Dyno-Rod is an emergency drainage and plumbing company operating in the United Kingdom. Formed in 1963 as Dyno-Rod, Dyno initially specialised in the use of electromechanical machines for drain clearance. Since then, the company has grown considerably, consolidating its drainage business and diversifying into comprehensive plumbing services, for both domestic and industrial sites. It is a franchise granting limited company.

Dyno-Rod describes itself as "one of the market leaders in our field." Apart from clearing blockages, it uses CCTV to inspect drains, makes plumbing repairs, and installs new pipework. The company offers a twenty four hour emergency response service across the United Kingdom and Ireland (Éire).
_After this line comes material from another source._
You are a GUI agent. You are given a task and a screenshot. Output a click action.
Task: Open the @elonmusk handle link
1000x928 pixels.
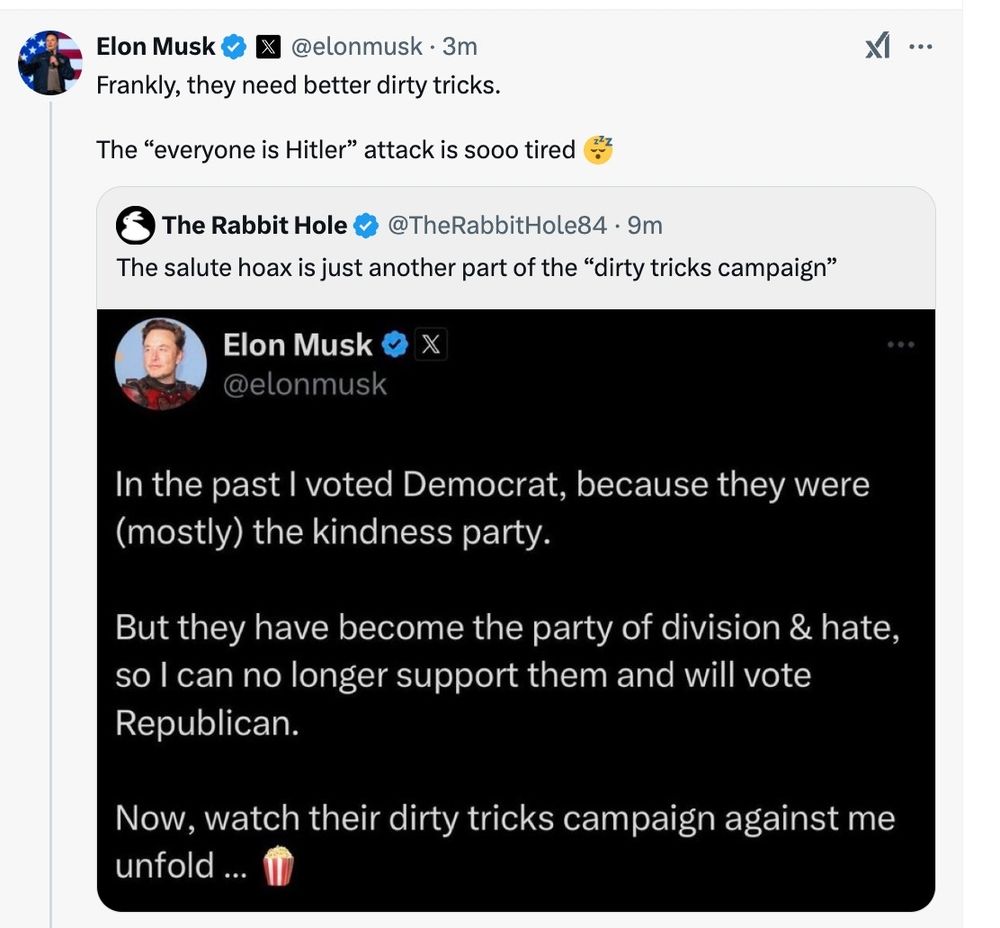tap(356, 46)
Dyno-Rod was acquired by Centrica's subsidiary British Gas for £57.6 million ($104.3m) in October 2004.

== History ==
Dyno-Rod service was launched in 1963 by Jim Zockoll, in South London, and the business was based in Surbiton for many years. Zockoll was a flight engineer for Pan American, who spotted an opportunity whilst on a stopover in London: the hotel where he was staying was suffering drainage problems, had outdated repair equipment, and was taking too long on repairs. Zockoll flew back to the US to get his electro-mechanical drain-cleaning machine – equipment which was unknown in the UK – and cleared it in 20 minutes, giving birth to the company Dyno-Rod.

Dyno-Rod based its drain cleaning service on what were then new electromechanical techniques. After initial success, Dyno began granting franchise licences in 1965. There are currently twenty five Dyno franchisees in the United Kingdom. As the first non fast food franchised business in the United Kingdom, and the second franchised business of any kind there, Dyno-Rod played a prominent role in the formation of the British Franchise Association, of which it remains a full member.
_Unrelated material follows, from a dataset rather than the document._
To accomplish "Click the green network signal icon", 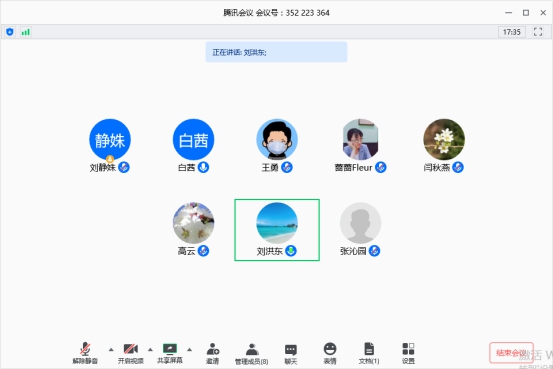I will click(x=25, y=32).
Over time, the Dyno brand developed other associated businesses. Dyno-Secure was launched in 1987, to offer a range of locks and security services, while in 2001, Dyno-Plumbing offered a comprehensive plumbing service. Dyno Group was acquired by British Gas, a subsidiary of Centrica, in October 2004. Since then, Dyno franchisees have developed larger territories and operate multiple brands within the Dyno group.

== In popular culture ==
The then Prime Minister, David Cameron, compared himself in April 2014 to the company's services, saying "If there are things that are stopping you from doing more, think of me as a giant Dyno-Rod".